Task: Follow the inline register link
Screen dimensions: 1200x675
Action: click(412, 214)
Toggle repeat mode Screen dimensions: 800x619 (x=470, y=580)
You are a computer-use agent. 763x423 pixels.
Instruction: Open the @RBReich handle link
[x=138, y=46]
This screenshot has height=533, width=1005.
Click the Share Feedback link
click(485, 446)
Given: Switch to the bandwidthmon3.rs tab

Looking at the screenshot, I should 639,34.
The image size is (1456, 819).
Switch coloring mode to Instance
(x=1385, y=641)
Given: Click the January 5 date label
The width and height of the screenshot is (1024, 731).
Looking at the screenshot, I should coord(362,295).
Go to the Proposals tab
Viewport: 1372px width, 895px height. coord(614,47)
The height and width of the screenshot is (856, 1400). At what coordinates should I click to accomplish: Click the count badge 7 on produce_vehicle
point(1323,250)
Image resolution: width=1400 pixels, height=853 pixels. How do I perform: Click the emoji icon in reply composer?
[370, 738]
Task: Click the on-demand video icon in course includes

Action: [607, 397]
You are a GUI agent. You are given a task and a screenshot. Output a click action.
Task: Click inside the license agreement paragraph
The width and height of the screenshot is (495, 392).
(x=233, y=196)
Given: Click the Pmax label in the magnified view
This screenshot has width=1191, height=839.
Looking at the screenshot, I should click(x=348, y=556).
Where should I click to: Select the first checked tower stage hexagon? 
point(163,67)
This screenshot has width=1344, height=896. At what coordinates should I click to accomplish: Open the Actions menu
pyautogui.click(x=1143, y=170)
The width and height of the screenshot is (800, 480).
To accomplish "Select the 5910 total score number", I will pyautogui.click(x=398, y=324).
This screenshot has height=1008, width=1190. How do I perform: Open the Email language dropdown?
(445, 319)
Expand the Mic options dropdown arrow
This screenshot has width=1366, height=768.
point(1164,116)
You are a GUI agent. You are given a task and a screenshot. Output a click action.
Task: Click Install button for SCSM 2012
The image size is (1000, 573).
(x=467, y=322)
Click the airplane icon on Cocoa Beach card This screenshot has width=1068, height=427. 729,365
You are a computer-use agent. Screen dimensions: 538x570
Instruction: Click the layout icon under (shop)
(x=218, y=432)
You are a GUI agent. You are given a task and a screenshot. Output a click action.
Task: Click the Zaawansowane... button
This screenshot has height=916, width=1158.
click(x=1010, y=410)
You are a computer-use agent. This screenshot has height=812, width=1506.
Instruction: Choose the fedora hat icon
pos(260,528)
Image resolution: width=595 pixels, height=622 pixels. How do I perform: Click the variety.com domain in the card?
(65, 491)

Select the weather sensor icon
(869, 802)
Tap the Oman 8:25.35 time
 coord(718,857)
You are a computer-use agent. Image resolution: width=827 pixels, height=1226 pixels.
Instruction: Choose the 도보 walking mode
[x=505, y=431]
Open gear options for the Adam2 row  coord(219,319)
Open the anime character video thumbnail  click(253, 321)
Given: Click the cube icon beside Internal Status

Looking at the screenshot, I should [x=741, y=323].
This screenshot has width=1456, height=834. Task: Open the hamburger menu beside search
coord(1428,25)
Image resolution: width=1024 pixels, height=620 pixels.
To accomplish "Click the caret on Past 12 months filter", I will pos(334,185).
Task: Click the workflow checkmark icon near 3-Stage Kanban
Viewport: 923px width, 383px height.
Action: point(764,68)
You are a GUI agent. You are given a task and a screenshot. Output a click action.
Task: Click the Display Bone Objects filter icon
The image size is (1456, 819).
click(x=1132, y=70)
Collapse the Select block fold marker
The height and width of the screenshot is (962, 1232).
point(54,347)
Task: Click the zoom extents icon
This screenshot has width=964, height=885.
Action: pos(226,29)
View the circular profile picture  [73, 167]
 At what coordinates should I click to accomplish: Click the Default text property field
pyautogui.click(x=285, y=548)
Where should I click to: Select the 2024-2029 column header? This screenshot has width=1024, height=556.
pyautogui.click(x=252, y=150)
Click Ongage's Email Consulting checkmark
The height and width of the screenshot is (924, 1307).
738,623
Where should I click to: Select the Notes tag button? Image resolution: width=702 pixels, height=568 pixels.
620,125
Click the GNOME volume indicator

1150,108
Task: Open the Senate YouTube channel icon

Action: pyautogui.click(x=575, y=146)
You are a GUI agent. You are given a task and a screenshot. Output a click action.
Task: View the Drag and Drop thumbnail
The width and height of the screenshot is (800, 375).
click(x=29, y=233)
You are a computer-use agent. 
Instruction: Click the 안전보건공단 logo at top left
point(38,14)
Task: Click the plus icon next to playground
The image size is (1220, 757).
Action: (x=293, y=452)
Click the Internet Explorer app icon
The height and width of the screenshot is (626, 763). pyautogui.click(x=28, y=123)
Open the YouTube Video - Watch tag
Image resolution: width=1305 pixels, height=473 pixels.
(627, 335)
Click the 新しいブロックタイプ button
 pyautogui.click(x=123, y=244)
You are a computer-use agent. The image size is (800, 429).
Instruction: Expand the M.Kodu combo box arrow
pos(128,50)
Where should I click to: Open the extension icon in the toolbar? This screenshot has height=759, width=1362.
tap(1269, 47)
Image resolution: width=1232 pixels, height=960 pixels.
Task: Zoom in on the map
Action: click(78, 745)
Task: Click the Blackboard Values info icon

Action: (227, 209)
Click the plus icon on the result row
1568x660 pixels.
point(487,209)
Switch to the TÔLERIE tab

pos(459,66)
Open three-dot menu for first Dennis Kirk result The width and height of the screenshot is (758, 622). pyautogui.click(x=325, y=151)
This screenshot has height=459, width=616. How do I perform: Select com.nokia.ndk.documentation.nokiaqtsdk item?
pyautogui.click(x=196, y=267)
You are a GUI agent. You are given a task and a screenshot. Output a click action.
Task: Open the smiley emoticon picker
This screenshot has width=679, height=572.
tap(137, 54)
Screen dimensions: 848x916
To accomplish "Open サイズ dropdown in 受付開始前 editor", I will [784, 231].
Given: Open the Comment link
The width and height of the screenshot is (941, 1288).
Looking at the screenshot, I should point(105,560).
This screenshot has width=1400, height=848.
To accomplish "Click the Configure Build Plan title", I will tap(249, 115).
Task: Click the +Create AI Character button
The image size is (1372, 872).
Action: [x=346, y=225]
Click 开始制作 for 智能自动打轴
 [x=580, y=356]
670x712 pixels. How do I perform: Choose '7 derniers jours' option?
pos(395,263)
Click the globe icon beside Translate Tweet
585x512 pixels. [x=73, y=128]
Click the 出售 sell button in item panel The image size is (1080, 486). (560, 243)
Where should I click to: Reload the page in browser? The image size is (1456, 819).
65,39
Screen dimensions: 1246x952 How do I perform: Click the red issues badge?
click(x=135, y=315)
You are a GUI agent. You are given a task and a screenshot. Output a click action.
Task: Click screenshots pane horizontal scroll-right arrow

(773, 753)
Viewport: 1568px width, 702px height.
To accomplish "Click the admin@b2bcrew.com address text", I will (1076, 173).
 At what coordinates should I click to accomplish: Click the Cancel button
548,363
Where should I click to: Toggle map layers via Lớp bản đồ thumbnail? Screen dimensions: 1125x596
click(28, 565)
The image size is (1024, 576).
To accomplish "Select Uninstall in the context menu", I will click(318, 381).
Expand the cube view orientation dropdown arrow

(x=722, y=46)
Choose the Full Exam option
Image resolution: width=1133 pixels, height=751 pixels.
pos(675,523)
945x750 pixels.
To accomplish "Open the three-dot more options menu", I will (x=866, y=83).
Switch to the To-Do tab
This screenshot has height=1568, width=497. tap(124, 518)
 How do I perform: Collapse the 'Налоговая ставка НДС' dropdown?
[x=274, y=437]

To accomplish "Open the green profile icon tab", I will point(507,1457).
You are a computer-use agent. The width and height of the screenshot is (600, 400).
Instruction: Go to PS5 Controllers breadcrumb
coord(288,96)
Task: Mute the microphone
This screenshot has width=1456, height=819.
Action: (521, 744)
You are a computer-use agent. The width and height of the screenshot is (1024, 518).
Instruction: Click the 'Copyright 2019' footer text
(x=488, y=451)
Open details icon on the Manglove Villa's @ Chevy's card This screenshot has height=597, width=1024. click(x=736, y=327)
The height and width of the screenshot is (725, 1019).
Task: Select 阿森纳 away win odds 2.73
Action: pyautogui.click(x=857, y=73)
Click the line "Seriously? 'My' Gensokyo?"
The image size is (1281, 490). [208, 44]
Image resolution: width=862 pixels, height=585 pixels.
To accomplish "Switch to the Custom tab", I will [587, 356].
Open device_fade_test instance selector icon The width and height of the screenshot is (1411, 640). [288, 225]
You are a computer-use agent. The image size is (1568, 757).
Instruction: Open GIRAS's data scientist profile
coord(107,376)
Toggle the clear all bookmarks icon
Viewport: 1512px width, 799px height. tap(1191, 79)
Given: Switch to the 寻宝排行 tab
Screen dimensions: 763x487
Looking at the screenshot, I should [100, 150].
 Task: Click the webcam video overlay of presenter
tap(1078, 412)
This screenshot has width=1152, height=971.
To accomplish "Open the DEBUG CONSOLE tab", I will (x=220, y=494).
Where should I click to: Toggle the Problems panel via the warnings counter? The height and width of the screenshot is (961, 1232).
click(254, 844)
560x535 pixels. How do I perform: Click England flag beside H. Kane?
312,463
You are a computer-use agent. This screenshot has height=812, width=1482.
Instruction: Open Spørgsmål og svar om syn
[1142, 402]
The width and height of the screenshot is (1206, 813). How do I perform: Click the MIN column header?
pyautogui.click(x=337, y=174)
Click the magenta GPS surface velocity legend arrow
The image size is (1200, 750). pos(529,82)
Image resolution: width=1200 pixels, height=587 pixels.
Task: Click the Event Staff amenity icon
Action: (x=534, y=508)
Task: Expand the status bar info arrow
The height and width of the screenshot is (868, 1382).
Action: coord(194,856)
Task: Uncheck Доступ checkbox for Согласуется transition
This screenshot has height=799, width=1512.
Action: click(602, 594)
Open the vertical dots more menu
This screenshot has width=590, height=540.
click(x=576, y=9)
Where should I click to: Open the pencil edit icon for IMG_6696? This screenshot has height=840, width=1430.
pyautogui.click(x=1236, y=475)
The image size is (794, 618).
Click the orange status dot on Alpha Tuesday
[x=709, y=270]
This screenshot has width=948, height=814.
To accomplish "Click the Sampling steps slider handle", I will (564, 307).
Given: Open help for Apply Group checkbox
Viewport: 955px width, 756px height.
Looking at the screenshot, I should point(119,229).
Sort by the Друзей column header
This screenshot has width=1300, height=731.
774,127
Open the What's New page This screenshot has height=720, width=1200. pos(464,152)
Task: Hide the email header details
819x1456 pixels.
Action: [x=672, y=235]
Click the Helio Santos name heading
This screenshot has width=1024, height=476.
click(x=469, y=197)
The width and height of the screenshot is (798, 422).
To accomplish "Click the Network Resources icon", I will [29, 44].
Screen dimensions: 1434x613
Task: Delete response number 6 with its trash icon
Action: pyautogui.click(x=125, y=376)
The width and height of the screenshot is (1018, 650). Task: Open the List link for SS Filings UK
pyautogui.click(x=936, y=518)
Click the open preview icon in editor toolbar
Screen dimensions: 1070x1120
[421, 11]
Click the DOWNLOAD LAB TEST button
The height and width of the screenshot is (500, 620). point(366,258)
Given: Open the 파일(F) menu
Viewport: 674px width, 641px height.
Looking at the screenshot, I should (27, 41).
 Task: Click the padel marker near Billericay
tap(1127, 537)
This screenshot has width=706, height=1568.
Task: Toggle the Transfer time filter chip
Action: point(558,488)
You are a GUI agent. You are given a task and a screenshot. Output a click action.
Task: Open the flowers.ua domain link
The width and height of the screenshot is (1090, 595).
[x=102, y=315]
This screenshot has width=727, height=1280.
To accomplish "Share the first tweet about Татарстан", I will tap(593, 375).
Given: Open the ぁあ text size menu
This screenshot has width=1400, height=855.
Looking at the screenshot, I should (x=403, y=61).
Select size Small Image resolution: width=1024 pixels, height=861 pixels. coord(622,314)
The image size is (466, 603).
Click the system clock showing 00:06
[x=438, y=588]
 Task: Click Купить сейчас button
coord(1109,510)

..............................

Update the records: begin at the line that has "Click the open preview icon in editor toolbar" and stop after the line that has "Action: point(558,488)", changing "padel marker" to "tennis marker" and leaving everything else as it is.

Click the open preview icon in editor toolbar
Screen dimensions: 1070x1120
[421, 11]
Click the DOWNLOAD LAB TEST button
The height and width of the screenshot is (500, 620). point(366,258)
Given: Open the 파일(F) menu
Viewport: 674px width, 641px height.
Looking at the screenshot, I should (27, 41).
 Task: Click the tennis marker near Billericay
tap(1127, 537)
This screenshot has width=706, height=1568.
Task: Toggle the Transfer time filter chip
Action: point(558,488)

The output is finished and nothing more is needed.